The studio audience, as well as the audience at home, is more than primed, because they know this is something special—this is Cam’s first major public appearance. And what better way to welcome him into the spotlight than on Brunch with Jarvis and Holly, a friendly, nonthreatening morning talk show? Everyone loves Jarvis and Holly, who are so funny together and are in such comfortable command of their fashionably decorated faux living room set.

“Cam, there’s quite a controversy as to how you . . . ‘came to be.’ I wonder how you feel about that?” asks Holly.

“Not my problem,” Cam says. “It used to bother me when people would say terrible things about me, but I came to realize it only matters what one person thinks.”

“Yourself,” Holly prompts.

“No, her,” he says, and glances at Risa. The audience laughs. Risa offers a humble smile. Then Holly and Jarvis go into some cute little banter about who wears the pants in various relationships. Jarvis poses the next question.

“Risa, you’ve been through a lot yourself. A ward of the state, a rehabilitated AWOL . . . I’m sure our audience would love to know how you and Cam met.”

“I got to know Cam after my spinal surgery,” Risa tells the world. “It was the same clinic where he got put together. He came to see me every day to talk to me. Eventually I came to realize that . . .” She hesitates for a moment, perhaps choked up by her emotions. “I came to realize that his whole was greater than the sum of his parts.”

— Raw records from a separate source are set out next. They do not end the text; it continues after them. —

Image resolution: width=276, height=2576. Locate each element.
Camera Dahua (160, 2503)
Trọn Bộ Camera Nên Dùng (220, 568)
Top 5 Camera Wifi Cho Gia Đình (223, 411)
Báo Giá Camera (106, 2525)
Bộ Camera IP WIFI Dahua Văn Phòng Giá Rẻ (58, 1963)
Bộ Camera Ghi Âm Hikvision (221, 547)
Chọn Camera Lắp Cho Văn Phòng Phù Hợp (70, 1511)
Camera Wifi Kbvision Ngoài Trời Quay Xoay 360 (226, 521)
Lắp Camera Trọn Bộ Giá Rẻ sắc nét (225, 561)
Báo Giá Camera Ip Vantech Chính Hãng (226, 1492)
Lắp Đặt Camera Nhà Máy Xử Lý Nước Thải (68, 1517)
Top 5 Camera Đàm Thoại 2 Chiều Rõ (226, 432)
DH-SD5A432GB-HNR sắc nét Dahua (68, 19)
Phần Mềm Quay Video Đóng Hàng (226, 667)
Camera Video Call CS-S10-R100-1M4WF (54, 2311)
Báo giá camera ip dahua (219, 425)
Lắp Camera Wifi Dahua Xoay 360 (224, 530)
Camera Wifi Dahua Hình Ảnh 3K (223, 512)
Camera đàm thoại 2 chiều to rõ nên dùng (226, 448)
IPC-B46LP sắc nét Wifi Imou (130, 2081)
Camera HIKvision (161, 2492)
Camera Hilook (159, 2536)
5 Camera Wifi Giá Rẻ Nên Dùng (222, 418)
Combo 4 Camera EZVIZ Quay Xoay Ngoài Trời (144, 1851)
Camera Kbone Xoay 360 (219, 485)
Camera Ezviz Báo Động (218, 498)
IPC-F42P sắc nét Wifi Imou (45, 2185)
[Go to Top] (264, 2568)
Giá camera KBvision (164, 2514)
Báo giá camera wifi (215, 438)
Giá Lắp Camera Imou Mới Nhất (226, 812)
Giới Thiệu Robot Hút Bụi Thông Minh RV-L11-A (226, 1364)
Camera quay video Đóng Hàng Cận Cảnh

It is just the type of thing people love to hear. The whole audience releases a collective “Aw . . .” Cam smiles at Risa and clasps her hand tighter.

“We’ve all seen your public service announcements,” says Holly. “I still get chills when I see you rise out of that wheelchair.” Then she turns to the audience. “Am I right?” The audience applauds in agreement; then she turns back to Risa. “Yet I would think when you were an AWOL you must have been very much against unwinding.”

“Well,” says Risa, “who wouldn’t be against it when you’re the one being unwound?”

“So exactly when did your feelings change?”

Risa takes a visibly deep breath, and Cam squeezes her hand again. “It isn’t so much that they changed . . . but I found myself having to accept a broader perspective. If it hadn’t been for unwinding, Cam wouldn’t exist, and we wouldn’t be here together today. There’s always going to be suffering in the world, but unwinding takes suffering away from those of us”—she hesitates again—“those of us living meaningful lives.”

“So then,” Jarvis asks, “what would you say to kids out there who are AWOL?”

Risa looks down rather than at Jarvis when she speaks. “I would say if you’re running, then run—because you have every right to try to survive. But no matter what happens to you, know that your life has meaning.”

“Maybe even more meaning if they’re unwound?” prompts Jarvis.

“Maybe so.”

Then they segue into an introduction of a top fashion designer, here to present a whole new line of trend-setting patchwork clothes inspired by Camus Comprix. Designs for men and women, boys and girls.

“We call it Rewind Chic,” says the designer, and models parade out to gleeful applause.